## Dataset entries

((

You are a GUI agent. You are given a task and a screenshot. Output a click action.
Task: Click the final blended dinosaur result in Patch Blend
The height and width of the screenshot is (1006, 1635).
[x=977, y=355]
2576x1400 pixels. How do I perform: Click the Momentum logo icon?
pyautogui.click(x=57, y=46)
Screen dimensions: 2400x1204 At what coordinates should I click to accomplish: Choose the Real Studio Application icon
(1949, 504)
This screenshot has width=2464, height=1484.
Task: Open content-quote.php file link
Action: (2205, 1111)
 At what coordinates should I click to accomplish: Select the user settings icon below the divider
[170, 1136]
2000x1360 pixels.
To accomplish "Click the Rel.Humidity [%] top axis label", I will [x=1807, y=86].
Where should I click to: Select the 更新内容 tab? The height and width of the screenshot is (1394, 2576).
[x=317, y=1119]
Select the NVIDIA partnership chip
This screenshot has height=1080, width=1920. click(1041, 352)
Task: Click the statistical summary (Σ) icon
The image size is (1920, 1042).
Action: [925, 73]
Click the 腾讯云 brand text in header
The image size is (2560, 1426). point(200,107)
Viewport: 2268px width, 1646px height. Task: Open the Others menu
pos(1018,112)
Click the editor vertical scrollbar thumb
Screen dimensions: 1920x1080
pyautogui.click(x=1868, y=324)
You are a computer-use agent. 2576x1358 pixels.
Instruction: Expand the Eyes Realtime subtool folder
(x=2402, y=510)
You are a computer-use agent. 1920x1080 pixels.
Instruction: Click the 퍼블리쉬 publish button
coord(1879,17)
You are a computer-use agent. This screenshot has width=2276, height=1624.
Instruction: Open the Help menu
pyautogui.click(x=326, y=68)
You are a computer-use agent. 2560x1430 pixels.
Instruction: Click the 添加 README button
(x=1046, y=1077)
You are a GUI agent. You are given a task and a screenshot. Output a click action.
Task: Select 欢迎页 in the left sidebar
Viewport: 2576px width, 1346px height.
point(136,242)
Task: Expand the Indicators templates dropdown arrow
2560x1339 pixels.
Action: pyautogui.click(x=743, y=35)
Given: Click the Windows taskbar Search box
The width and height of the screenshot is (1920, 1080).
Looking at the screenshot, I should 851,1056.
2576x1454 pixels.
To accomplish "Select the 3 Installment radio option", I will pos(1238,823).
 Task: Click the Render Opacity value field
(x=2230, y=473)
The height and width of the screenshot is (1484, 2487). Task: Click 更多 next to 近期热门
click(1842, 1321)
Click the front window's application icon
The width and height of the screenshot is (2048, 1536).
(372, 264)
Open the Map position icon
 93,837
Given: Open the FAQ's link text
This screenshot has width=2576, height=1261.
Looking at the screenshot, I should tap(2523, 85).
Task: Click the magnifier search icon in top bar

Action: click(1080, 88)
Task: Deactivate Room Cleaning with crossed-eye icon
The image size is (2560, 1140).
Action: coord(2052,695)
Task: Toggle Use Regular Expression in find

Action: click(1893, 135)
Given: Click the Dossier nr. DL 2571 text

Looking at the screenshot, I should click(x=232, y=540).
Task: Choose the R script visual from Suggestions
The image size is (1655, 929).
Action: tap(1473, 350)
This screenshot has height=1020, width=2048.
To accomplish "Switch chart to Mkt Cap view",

))

## Exercise brief
Reproduce every record in full, keeping each one exactly as it reads.

## Result of the exercise
You are a GUI agent. You are given a task and a screenshot. Output a click action.
Task: Click the final blended dinosaur result in Patch Blend
The height and width of the screenshot is (1006, 1635).
[x=977, y=355]
2576x1400 pixels. How do I perform: Click the Momentum logo icon?
pyautogui.click(x=57, y=46)
Screen dimensions: 2400x1204 At what coordinates should I click to accomplish: Choose the Real Studio Application icon
(1949, 504)
This screenshot has width=2464, height=1484.
Task: Open content-quote.php file link
Action: (2205, 1111)
 At what coordinates should I click to accomplish: Select the user settings icon below the divider
[170, 1136]
2000x1360 pixels.
To accomplish "Click the Rel.Humidity [%] top axis label", I will [x=1807, y=86].
Where should I click to: Select the 更新内容 tab? The height and width of the screenshot is (1394, 2576).
[x=317, y=1119]
Select the NVIDIA partnership chip
This screenshot has height=1080, width=1920. click(1041, 352)
Task: Click the statistical summary (Σ) icon
The image size is (1920, 1042).
Action: [925, 73]
Click the 腾讯云 brand text in header
The image size is (2560, 1426). point(200,107)
Viewport: 2268px width, 1646px height. Task: Open the Others menu
pos(1018,112)
Click the editor vertical scrollbar thumb
Screen dimensions: 1920x1080
pyautogui.click(x=1868, y=324)
You are a computer-use agent. 2576x1358 pixels.
Instruction: Expand the Eyes Realtime subtool folder
(x=2402, y=510)
You are a computer-use agent. 1920x1080 pixels.
Instruction: Click the 퍼블리쉬 publish button
coord(1879,17)
You are a computer-use agent. This screenshot has width=2276, height=1624.
Instruction: Open the Help menu
pyautogui.click(x=326, y=68)
You are a computer-use agent. 2560x1430 pixels.
Instruction: Click the 添加 README button
(x=1046, y=1077)
You are a GUI agent. You are given a task and a screenshot. Output a click action.
Task: Select 欢迎页 in the left sidebar
Viewport: 2576px width, 1346px height.
point(136,242)
Task: Expand the Indicators templates dropdown arrow
2560x1339 pixels.
Action: pyautogui.click(x=743, y=35)
Given: Click the Windows taskbar Search box
The width and height of the screenshot is (1920, 1080).
Looking at the screenshot, I should 851,1056.
2576x1454 pixels.
To accomplish "Select the 3 Installment radio option", I will pos(1238,823).
 Task: Click the Render Opacity value field
(x=2230, y=473)
The height and width of the screenshot is (1484, 2487). Task: Click 更多 next to 近期热门
click(1842, 1321)
Click the front window's application icon
The width and height of the screenshot is (2048, 1536).
(372, 264)
Open the Map position icon
 93,837
Given: Open the FAQ's link text
This screenshot has width=2576, height=1261.
Looking at the screenshot, I should tap(2523, 85).
Task: Click the magnifier search icon in top bar

Action: click(1080, 88)
Task: Deactivate Room Cleaning with crossed-eye icon
The image size is (2560, 1140).
Action: coord(2052,695)
Task: Toggle Use Regular Expression in find

Action: click(1893, 135)
Given: Click the Dossier nr. DL 2571 text

Looking at the screenshot, I should click(x=232, y=540).
Task: Choose the R script visual from Suggestions
The image size is (1655, 929).
Action: tap(1473, 350)
This screenshot has height=1020, width=2048.
To accomplish "Switch chart to Mkt Cap view",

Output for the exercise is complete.